Goal | Convert the lines of the material below, starting at the line containing "Task: Click the Twitter bird logo icon" and ending at the line containing "Click the BACKUP OPTIONS panel heading", into a numbered list with blank lines omitted. Exclude the pictures from your answer.

Provided entries |
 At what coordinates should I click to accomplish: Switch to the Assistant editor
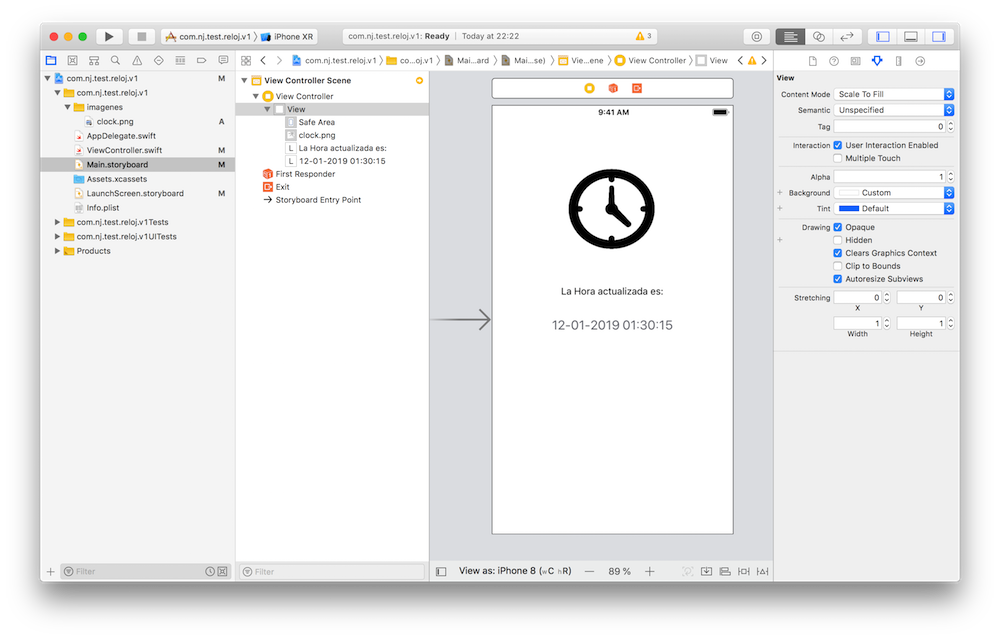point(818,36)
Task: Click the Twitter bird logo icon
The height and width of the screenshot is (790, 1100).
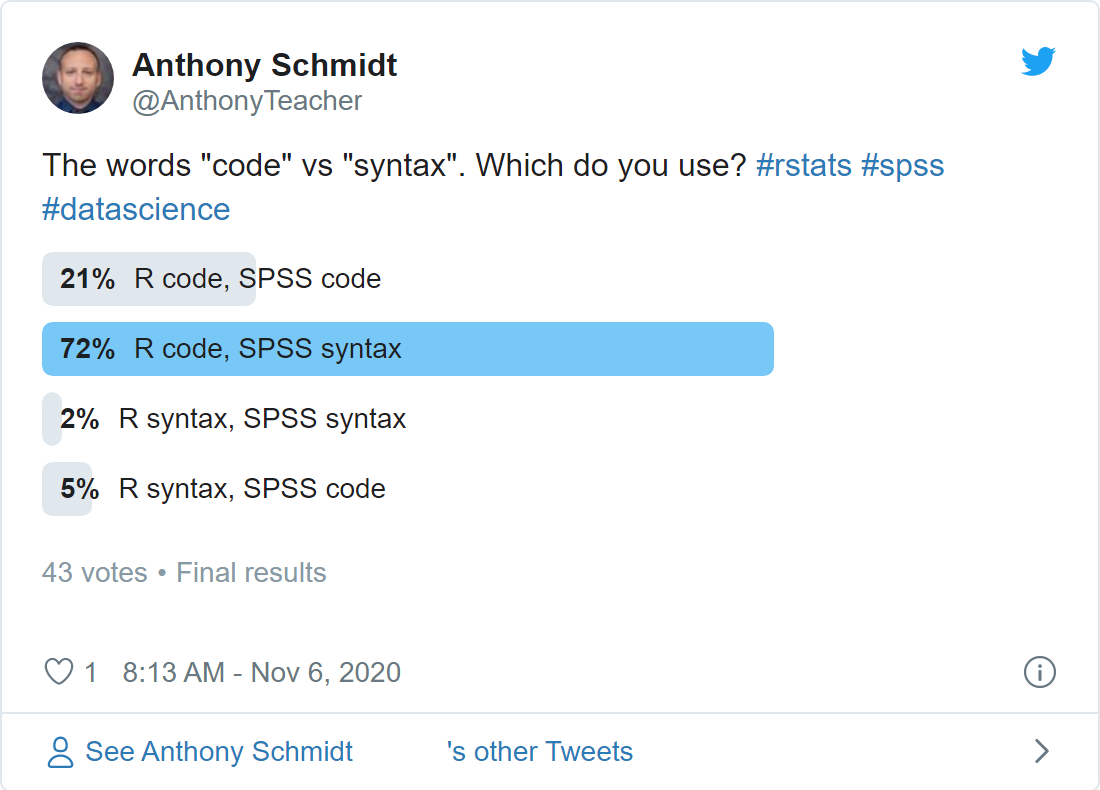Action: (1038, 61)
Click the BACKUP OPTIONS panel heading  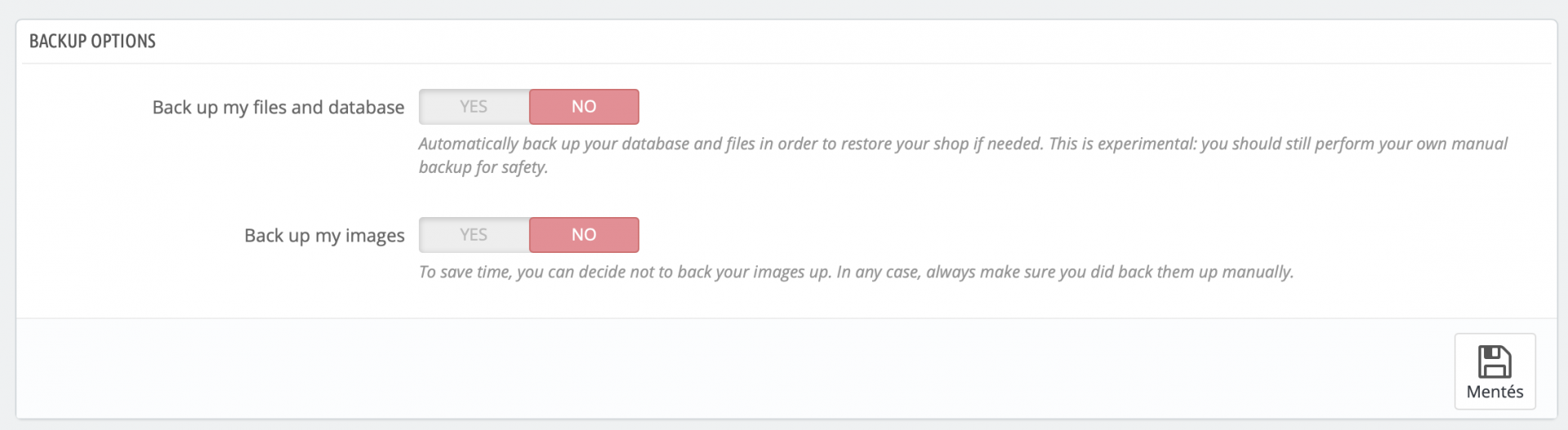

* * *

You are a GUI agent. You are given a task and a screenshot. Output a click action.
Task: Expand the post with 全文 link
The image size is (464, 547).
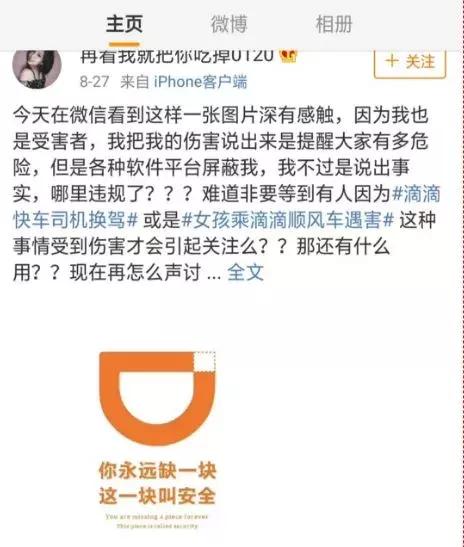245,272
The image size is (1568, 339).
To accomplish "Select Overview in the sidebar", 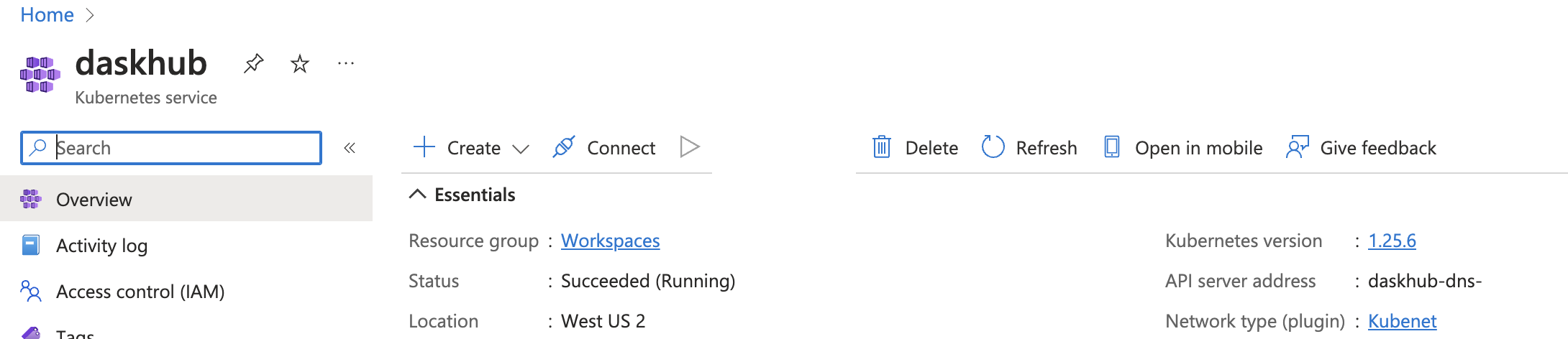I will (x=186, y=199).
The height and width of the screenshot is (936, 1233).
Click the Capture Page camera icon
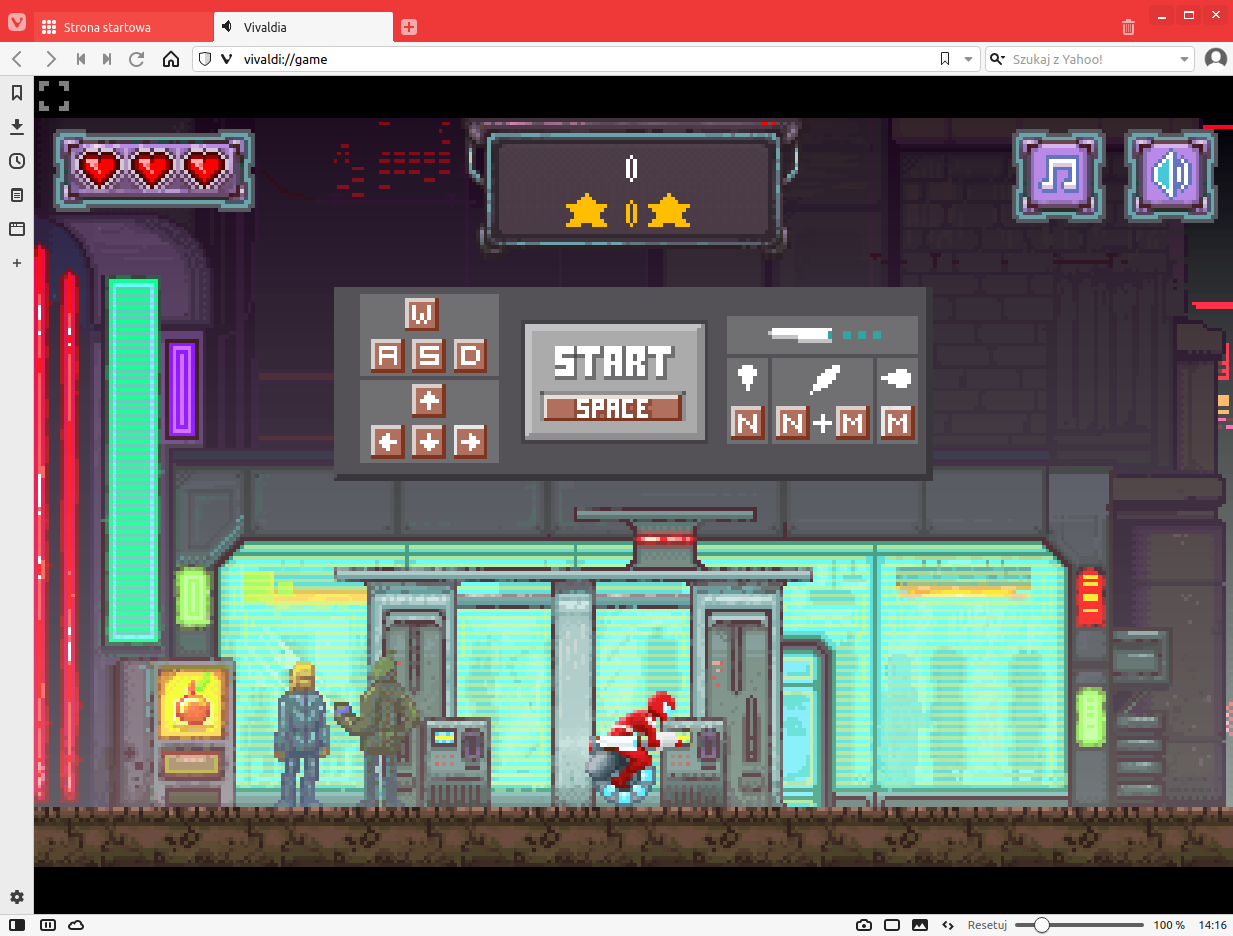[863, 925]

Answer for this exercise |
1. Task: Click the Twitter bird logo icon
2. The height and width of the screenshot is (790, 1100).
3. Action: (1038, 61)
4. Click the BACKUP OPTIONS panel heading  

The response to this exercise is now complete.